NPR's Steve Inskeep interviews President Obama at the White House on Thursday.

It's not what he says, but how he says it.

The clip comes from NPR's interview with President Obama last Thursday. In it, Obama sums up what he considers his critics' argument — and laughs at it.

"So, the notion that somehow we are going to be safer by rejecting a deal that prevents Iran from getting a nuclear weapon and instead leaves Iran the option of installing more and more advanced centrifuges, shrinking their breakout time, that that somehow is going to make our neighbors more secure, I think, is kind of a — well, it doesn't make any sense," he says, laughing.

By the end of his remark, there is a long pause where it is possible to imagine the president pondering the use of a certain eight-letter word (known by the acronym B.S.) then thinking better of it.

The tone reflects the president's framing of his nuclear deal with Iran. He is treating his opponents with scorn.

His critics have focused on the perceived imperfections of the agreement: for example, that Iran agrees to limit its nuclear activity, but not forever. There's the fact that Iran may continue nuclear research, and that some Iranian sites are less immediately accessible to weapons inspectors than others. This is indeed a negotiated document that does not permanently remove the risk of a nuclear-armed Iran, something Obama acknowledged in our interview. The agreement's central purpose, as the president acknowledged in an earlier interview in April, is "purchasing" a period of relative nuclear security. Maybe Iran will change during that period. Or maybe not. Either way, he contends, the purchase is good.

Obama is challenging lawmakers and the public to compare it to the alternative: Do you want a potentially unfettered Iranian nuclear program sometime in the future, or a fairly unfettered Iranian program now?

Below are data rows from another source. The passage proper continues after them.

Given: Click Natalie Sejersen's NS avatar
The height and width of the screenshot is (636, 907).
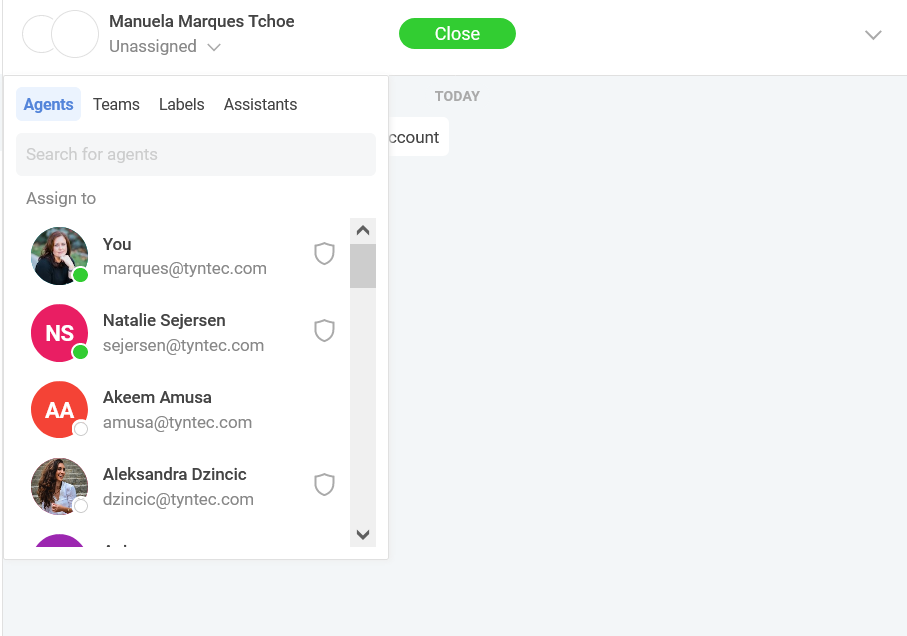Looking at the screenshot, I should pos(60,333).
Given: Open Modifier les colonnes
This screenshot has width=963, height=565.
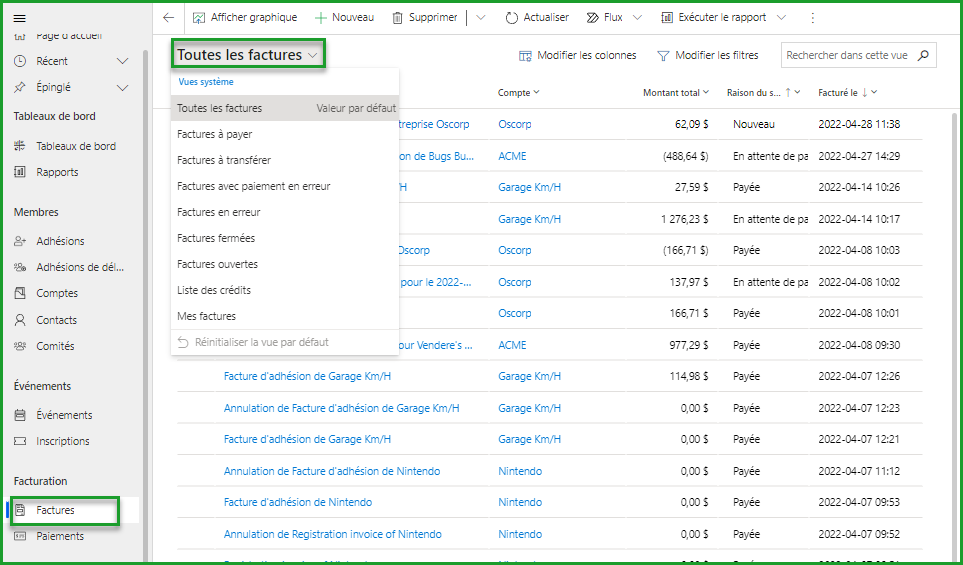Looking at the screenshot, I should click(578, 56).
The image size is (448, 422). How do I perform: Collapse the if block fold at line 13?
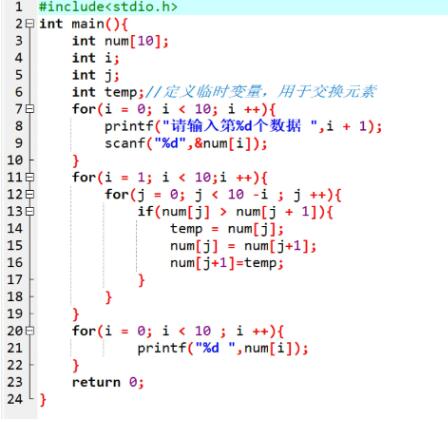pos(30,211)
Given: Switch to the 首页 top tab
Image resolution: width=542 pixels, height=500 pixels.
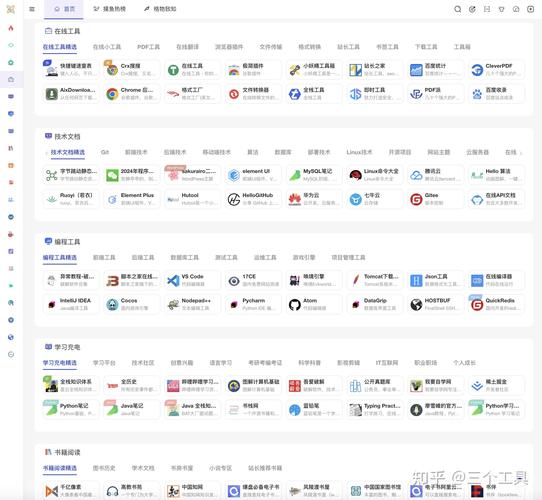Looking at the screenshot, I should click(64, 9).
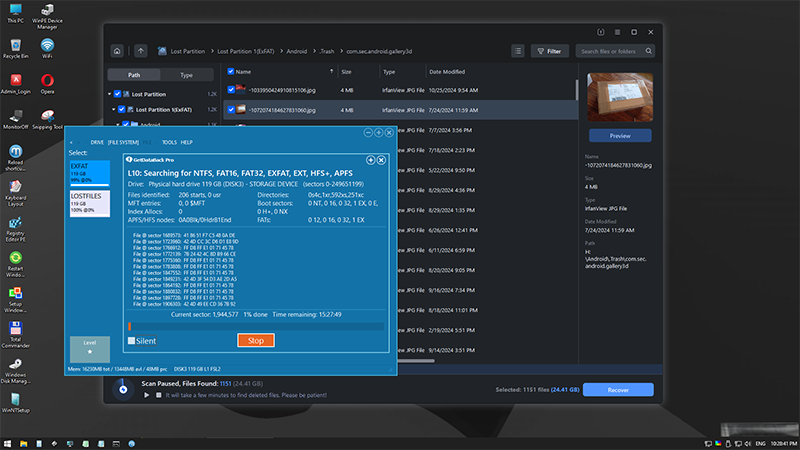Uncheck the Name column select-all checkbox
This screenshot has width=800, height=450.
coord(232,72)
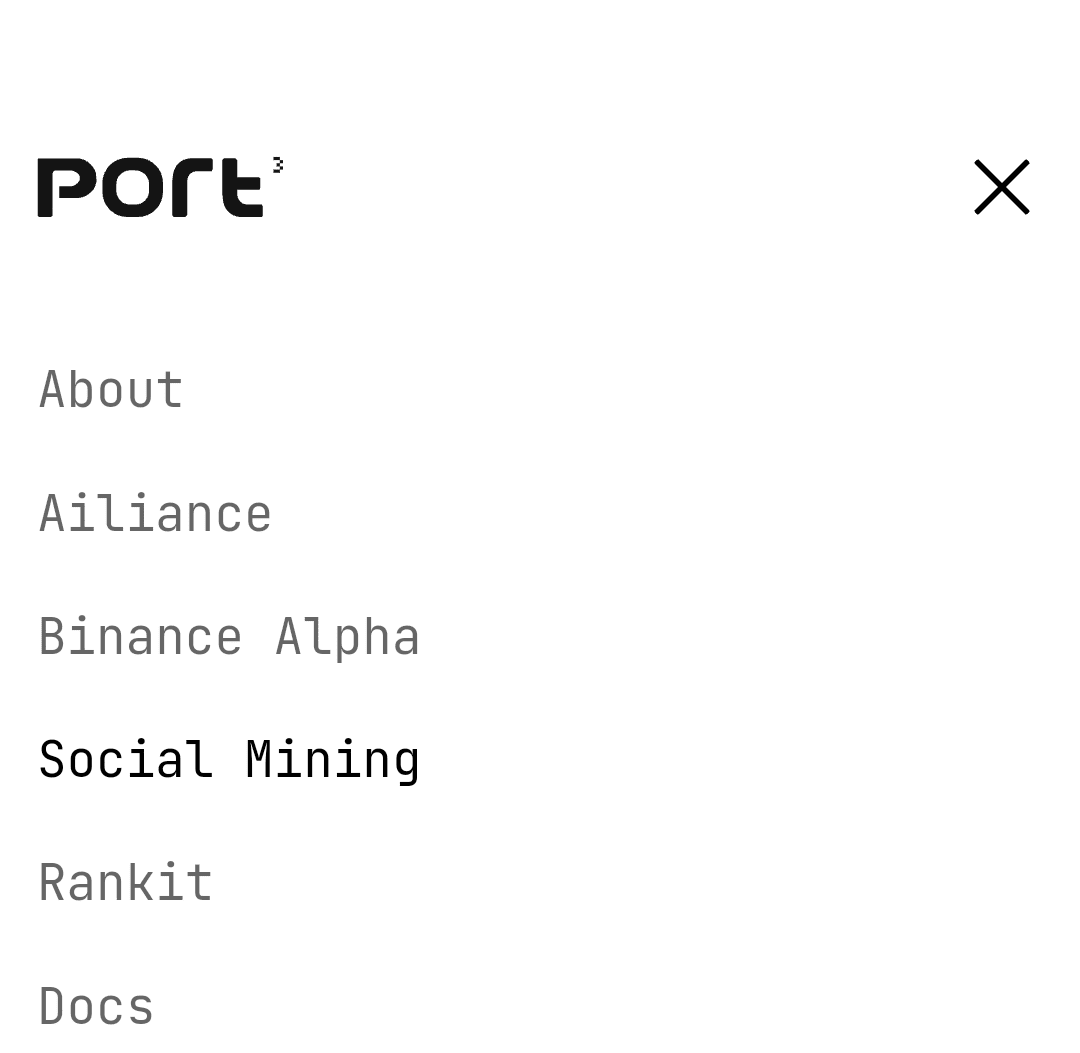Viewport: 1080px width, 1053px height.
Task: Open the Docs link
Action: pyautogui.click(x=96, y=1005)
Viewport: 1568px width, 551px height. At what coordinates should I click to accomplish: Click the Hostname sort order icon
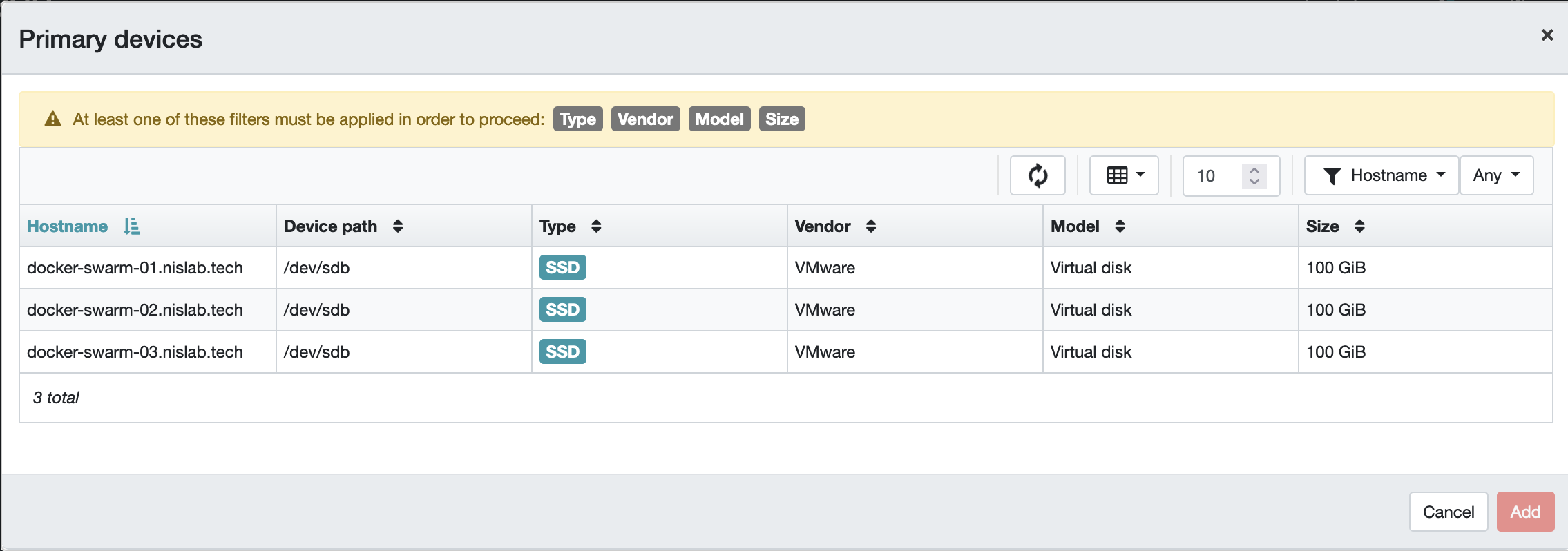(131, 226)
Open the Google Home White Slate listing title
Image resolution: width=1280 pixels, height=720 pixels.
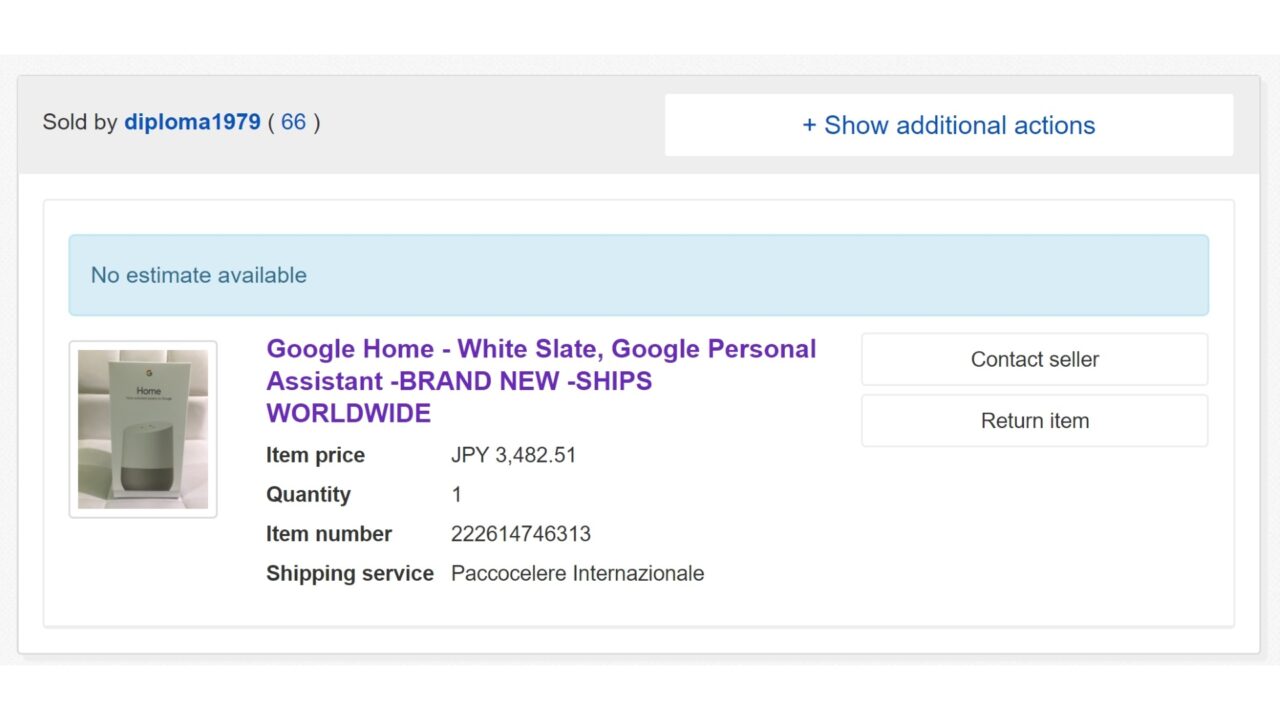541,381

To the president, the answer is obvious. Anyone who disagrees is either "illogical" or "ideological." (Never mind that the critics include some of his fellow Democrats, such as the party's Senate leader-in-waiting, Charles Schumer.) To the president, this agreement is not merely the best he could do, given the United States' legacy of conflict with Iran. Rather, it is "the strongest nonproliferation agreement ever negotiated," as he declared in a speech last week, going on to suggest that Americans who think otherwise resemble some of the more intransigent leaders of Iran.

To an extent, this approach reflects the box in which he has placed his critics. The deal is already made. Now it is being placed before Congress for a vote the president never thought he should have to face to begin with. Obama is arguing that if Congress rejects his choices, chaos or war will ensue. His opponents have been forced to come up with theories under which chaos would not ensue.

His approach also reflects the cold political realities of the way the congressional vote has been set up. The vote as structured presumes that the president may do what he likes unless Congress affirmatively votes to block him. In other words, the president does not need a majority of lawmakers on his side. A minority of senators can filibuster any measure that rejects the deal. And if they should fail to stop it, Obama can veto the rejection and count on an even smaller minority of lawmakers to sustain him — just over one-third of either chamber would do.

For the president, then, there is no logic in a moderate course. He presumes he long ago lost most or all Republicans. He will also lose some Democrats. He needs to preserve a relatively small, hard core of support in order to survive yet another of the close calls that have marked his presidency. If the deal is passed, and succeeds, he predicts, "it'll probably be forgotten that Republicans uniformly opposed it."